That’s part of the reason for that change in numbers of how many people
are prevented from getting the therapy by the antibodies.
Impact of hepatitis
Dr. Rao: This presentation at ASH was a seminal
event from the perspective of patients who have hemophilia and for the entire
field of gene therapy. It made the point that we can achieve gene therapy, and
it can be effective.
One specific question: Many of these patients are
positive for hepatitis C virus (HCV) or hepatitis B virus. The older patients
probably have a higher incidence, and this has been a limitation in current
trials in selecting individuals for gene therapy. Is that going to be an issue
and, if it is, how would that get handled?
Dr. High: That’s a very good question, and
it’s a difficult issue for the trials. In the first trial, using AAV2,
because we had not expected this alloimmune hepatitis, we enrolled subjects who
were HCV-positive so they could be HCV RNA viral load-positive and still enter
the trial, and no adverse events were seen, including in these people. Now,
because we know that a certain percentage of people who get that high dose are
likely to need a course of prednisone for 4 to 8 weeks, HCV RNA viral
load-positive patients are excluded because people are worried about putting
them on steroids for 4 to 8 weeks. The question is whether it will be possible
to fashion a regimen that will be effective against this transient immune
response against the capsid but that will be safe for people who are HCV RNA
viral load-positive. What we think, after conferring with hepatologists, is
that for individuals who clear on the new anti-HCV regimens, it will be
possible to allow these people to enter the trials.
Dr. Rao: There will eventually be a place for
both the newer products that are coming down the pike, as well as gene therapy,
simply because there will be a huge population of hemophiliacs who will not be
candidates for gene therapy. There will be an indication for both.
A. Koneti Rao
Dr. High: Yes, and your question points to
something important. There is success in a well-defined patient group, but it
enables us to both extend that result and begin to work on some of these other
problems. What do you do about people who have antibodies to AAV? What do you
do about people who are HCV RNA viral load-positive and can’t go on
steroids? Is there another regimen that you can give them? A lot of these
people go to transplant. They get immunosuppression. There should be a regimen
that is usable in that situation. We just have to figure those things out.
Factor IX vs. Factor VIII
Dr. Coleman: Why did you choose Factor IX instead
of Factor VIII?
Dr. High: The AAV vector can accommodate a
transgene of about 5 kilobases (kb). For Factor IX, the coding region alone is
about 1.5 kb and the coding region of even B-domain deleted Factor VIII is 4.4
kb, so you can put it in there, but you have to engineer a very small promoter
and a very small intron and so forth to get that Factor VIII in.

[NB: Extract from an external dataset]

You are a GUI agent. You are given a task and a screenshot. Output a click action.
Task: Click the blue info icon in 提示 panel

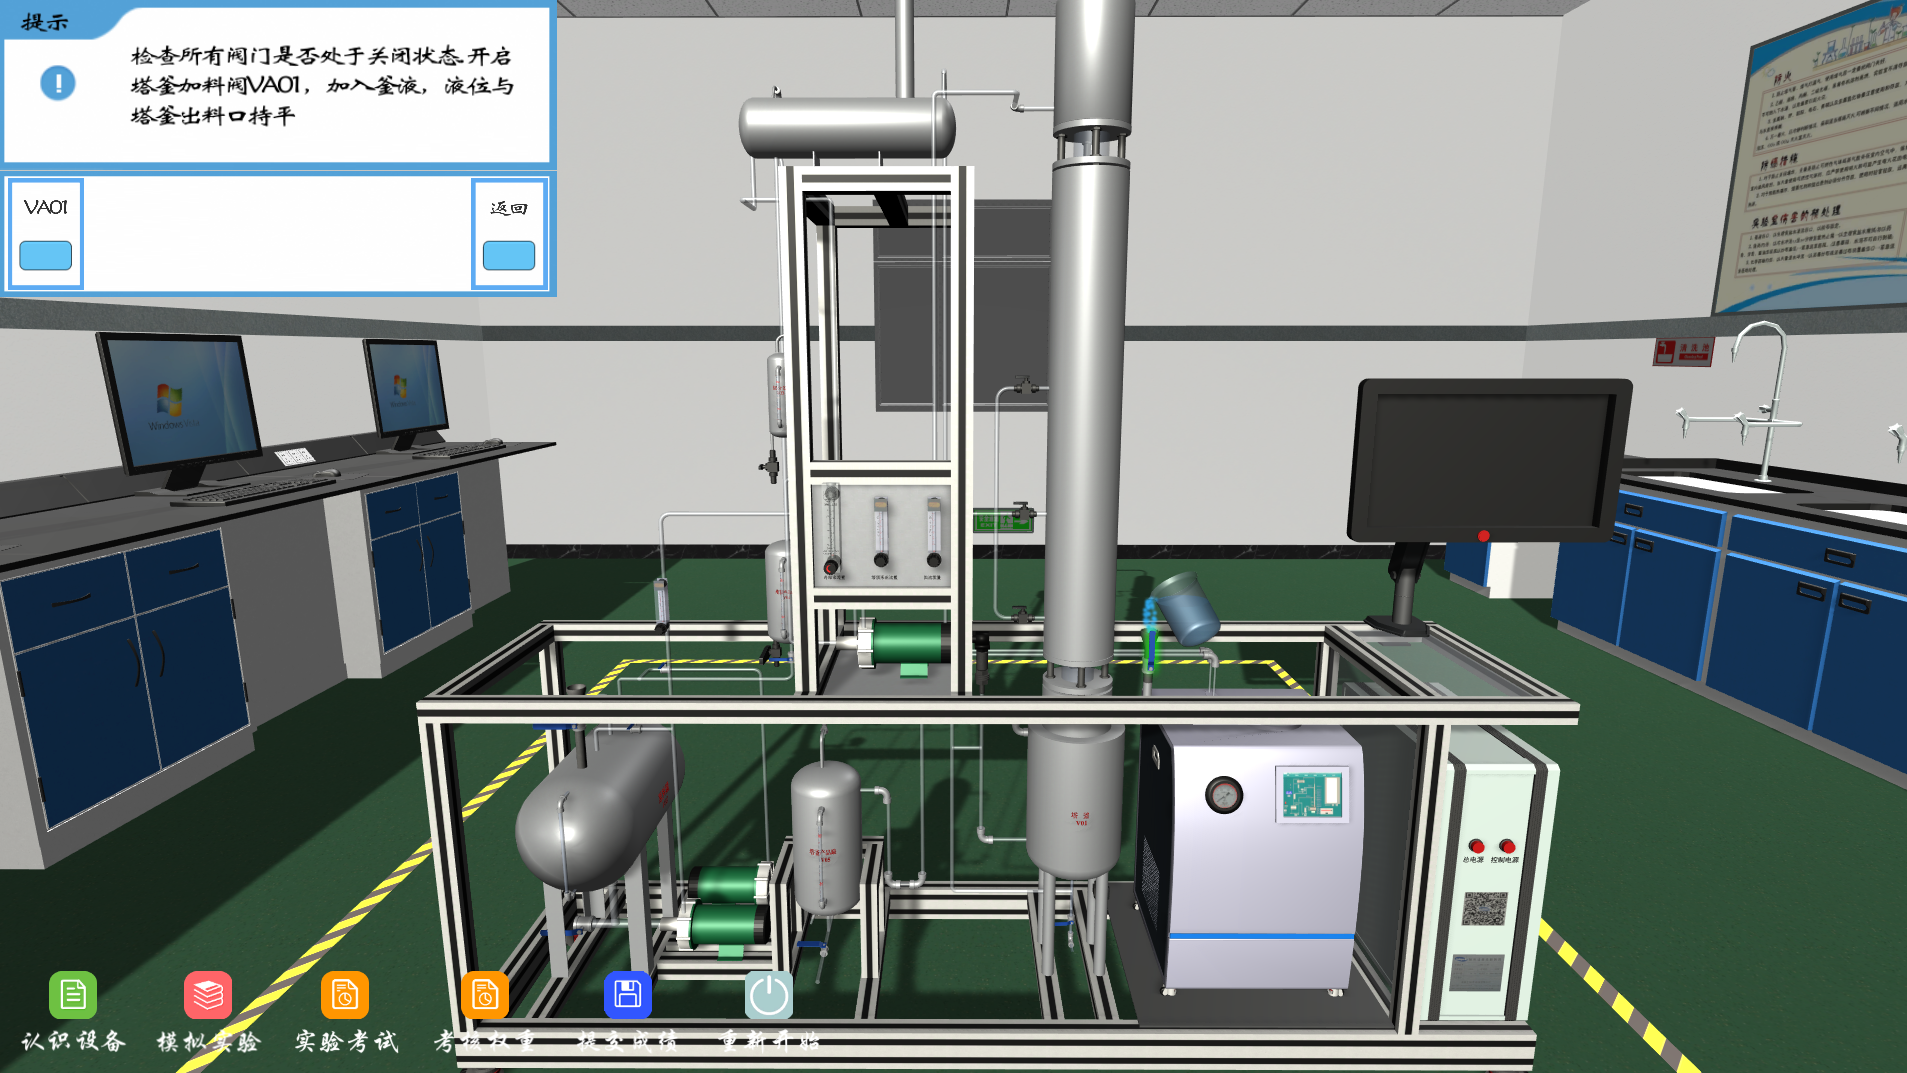coord(58,83)
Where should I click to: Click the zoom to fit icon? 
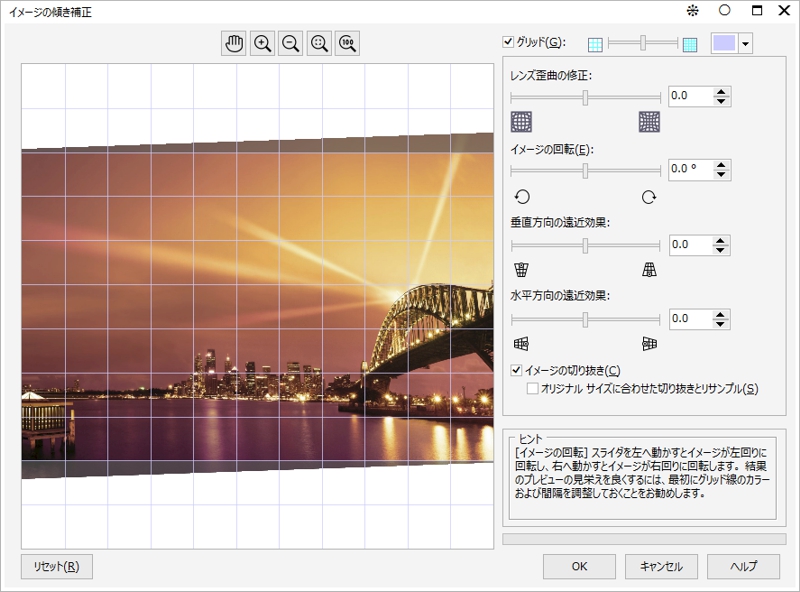(319, 44)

Dr. Rao: Most hemophiliacs have Factor VIII
deficiency, not Factor IX deficiency. Because there are limitations based on
the size of Factor VIII molecule, there are some alternative methods that have
been proposed. One is using megakaryocytes and platelets to deliver Factor
VIII, driven by a platelet-specific promoter, in which case they are actually
delivering Factor VIII to the site of the bleed, since platelets accumulate
there and release their contents. Moreover, should gene therapy use Factor
VII-a expression to correct the hemostatic abnormality given that expressing
Factor VIII has had some limitations?
Dr. High: It has been possible to make an AAV
vector that expresses Factor VIII, and I suspect you will see a clinical trial
of that begin within the next 2 years. In terms of the other strategies that
you discussed, I’m a hematologist, so I was always attracted to the idea
of trying to put one of these genes into a hematopoietic cell, including a
megakaryocyte. What prevents people from moving to that right away is that, for
all of the strategies so far that rely on genetic modification of autologous
hematopoietic cells, you have had to do some sort of myeloablative conditioning
to make a niche for the transduced cells. That has been unattractive to
hemophilia patients. Everybody is still looking for a solution, medicine in a
bottle that you can take down off a shelf and inject and you’re finished,
and bone marrow transplantation is a little more involved than that. However, a
good niche for that strategy may be, as you mentioned, inhibitor patients who
have failed on immune tolerance induction because, as you say, if you can
package the Factor VIII into granules within a platelet and they release the
granule contents at the site of a bleed, you may have a way to get around an
inhibitor. I wonder if that’s the place to begin with that strategy.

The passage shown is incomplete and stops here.